— by Tom Loftus, Kentucky Lantern —
FRANKFORT — Franklin Circuit Judge Thomas Wingate has declined to approve a final settlement in the long-running lawsuit against big hedge funds over their role in controversial investments by the Kentucky Retirement Systems more than 13 years ago.
The settlement was announced Jan. 8 by Kentucky Attorney General Russell Coleman, who said the hedge funds had agreed to pay $227.5 million to Kentucky’s pension programs for public employees.
But in a four-page order, Wingate said, “The Court is left without a sufficient reason as to why the Court’s approval is necessary for this settlement or why this Court is being asked to make findings that the Court is without sufficient knowledge to make.”
Wingate wrote that he “welcomes the parties to settle the matter as they best see fit, however, the Court declines to bless an agreement and enter an order that asks the Court to make findings that the Court believes to be outside of its role.”
While the order leaves open the door to further settlement talks, it is a setback for Coleman, the hedge funds and the other parties who had presented a proposed final settlement order to Wingate for his approval.
Kevin Grout, a spokesman for Coleman’s office, said late Monday, “We’re reviewing the court’s order and discussing with the Kentucky pension board leaders.”
The order appears to be a big win for four Kentucky public employees who filed a separate case against the same hedge funds. That’s because a key part of the proposed settlement order would have required that their case, as well as other related cases, be dismissed.
The employees in that separate case are represented by attorney Michelle Ciccarelli Lerach.
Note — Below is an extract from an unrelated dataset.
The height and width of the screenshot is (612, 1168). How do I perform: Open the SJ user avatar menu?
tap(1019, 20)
A spokesman for Lerach said Lerach is reviewing Wingate’s order and will release a statement later this week.
Wingate’s Friday order also included a directive that will slash the potential amount that could be paid in fees to attorneys who represent Coleman’s office in the case.
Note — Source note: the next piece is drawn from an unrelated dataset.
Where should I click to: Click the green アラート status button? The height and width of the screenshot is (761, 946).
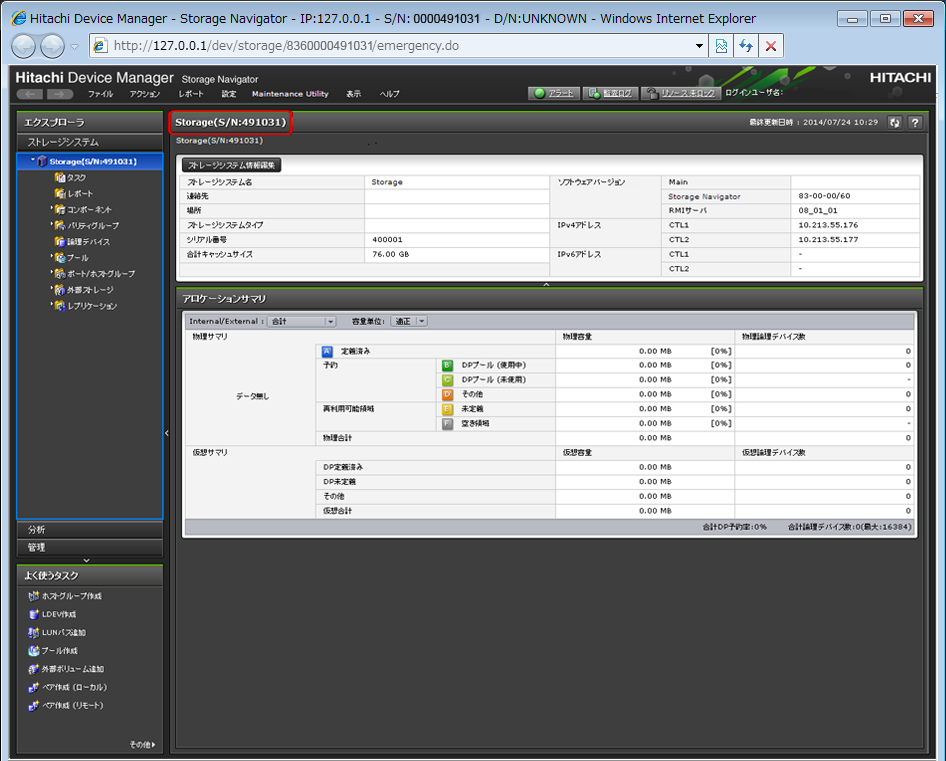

The contract between Coleman and those private attorneys led by Ann Oldfather, of Louisville, calls for the fees to be 20% of the first 20% of gross recovery in the case.
The proposed settlement called for hedge funds to turn over $227.5 million, but that total had two parts — $82.5 million in new money plus $145 million held in reserve by Prisma, one of the hedge fund companies that are defendants in the case.
Wingate’s order said the $145 million has belonged to Kentucky’s pension funds all along and is “not to be considered ‘recovered funds’ and/or a portion of the ‘settlement recovery’ for the purpose of determining attorneys’ fees.”
Don Kelly, the attorney representing Blackstone, one of the defendants in the case, emphasized in a statement Monday that Wingate’s order leaves the door open for the parties to settle the case. “The settlement is clearly in the best interests of the Commonwealth and its pensioners and will result in significant assets being paid to the pension plans,” Kelly said. “As stated by the Attorney General and the KPPA (Kentucky Public Pension Authority), who are best positioned to make decisions in the public interest, now is the time to put an end to this long running expensive and distracting litigation.”
From the case’s outset the hedge funds have denied allegations that the investments resulted in high fees, low transparency and massive losses for Kentucky public pension plans. Kelly said in his statement Monday that Blackstone Alternative Asset Management had “delivered a net return of 30 percent on investment.”